● **Task goal**
Would you retype, word for word, only the lines from the one holding "Instruction: Tap the" through the final line of the entries below, without the pictures?

Dataset START

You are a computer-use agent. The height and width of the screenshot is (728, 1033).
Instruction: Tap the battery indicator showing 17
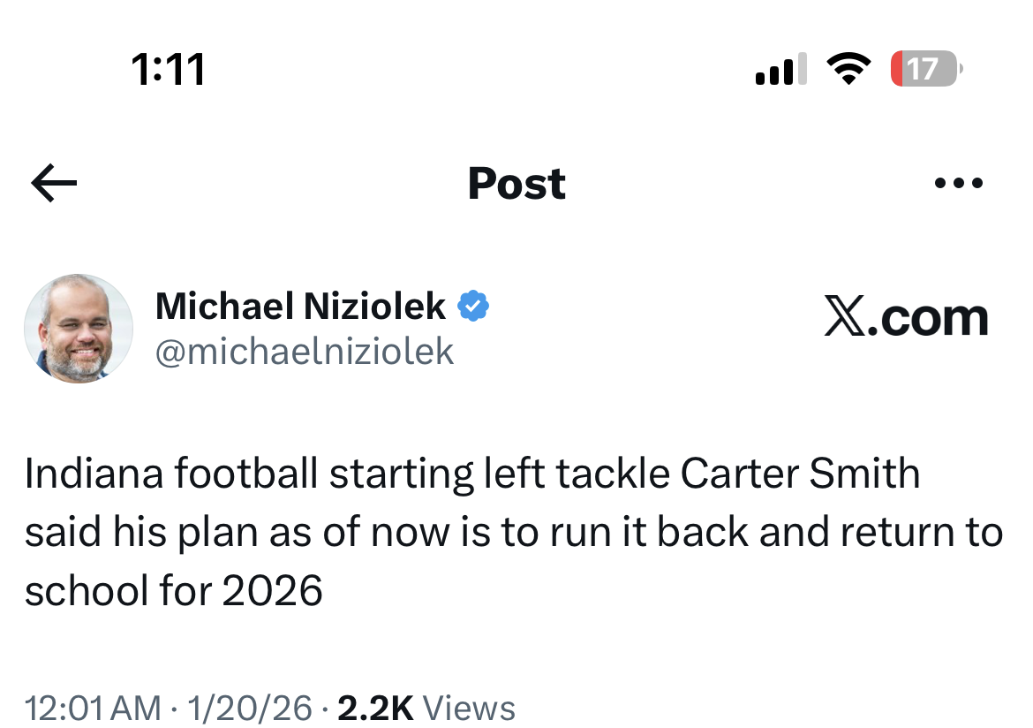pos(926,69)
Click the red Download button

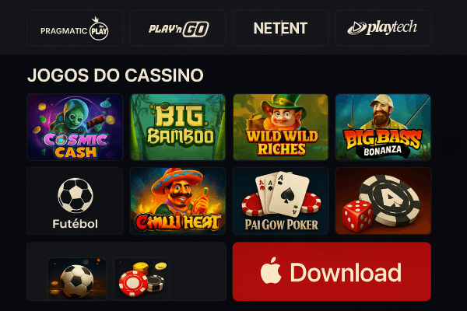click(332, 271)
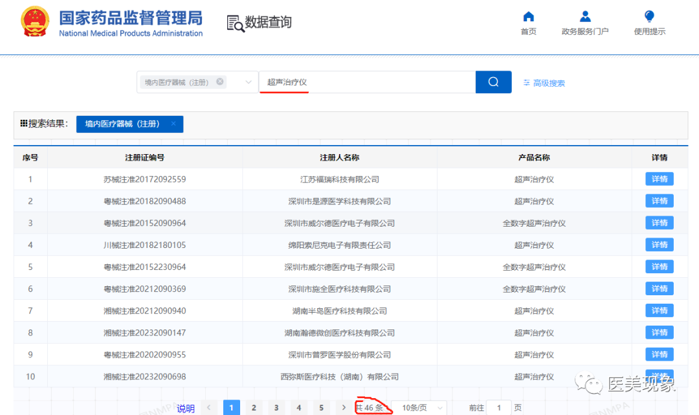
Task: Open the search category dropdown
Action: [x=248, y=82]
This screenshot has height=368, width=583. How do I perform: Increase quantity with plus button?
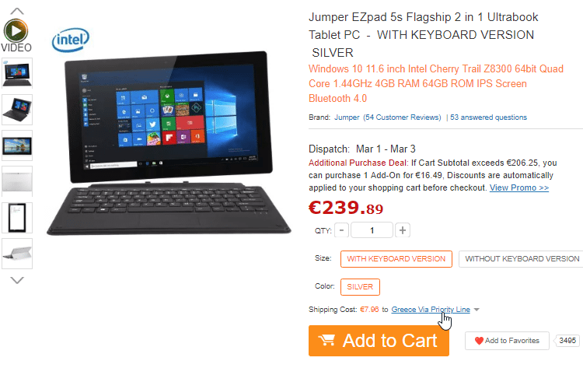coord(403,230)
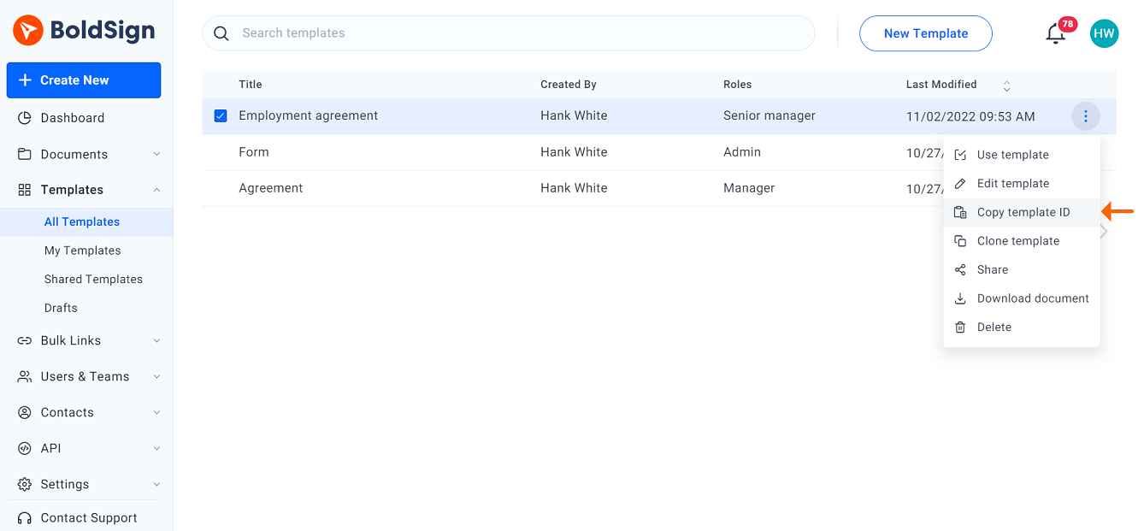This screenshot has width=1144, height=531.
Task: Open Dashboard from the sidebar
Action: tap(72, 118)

Dataset END

● **Response box**
Instruction: Tap the battery indicator showing 17
pos(926,69)
Click the red Download button

click(332, 271)
Task: Open the search category dropdown
Action: [x=248, y=82]
This screenshot has height=368, width=583. How do I perform: Increase quantity with plus button?
coord(403,230)
This screenshot has width=1144, height=531.
Task: Open Dashboard from the sidebar
Action: tap(72, 118)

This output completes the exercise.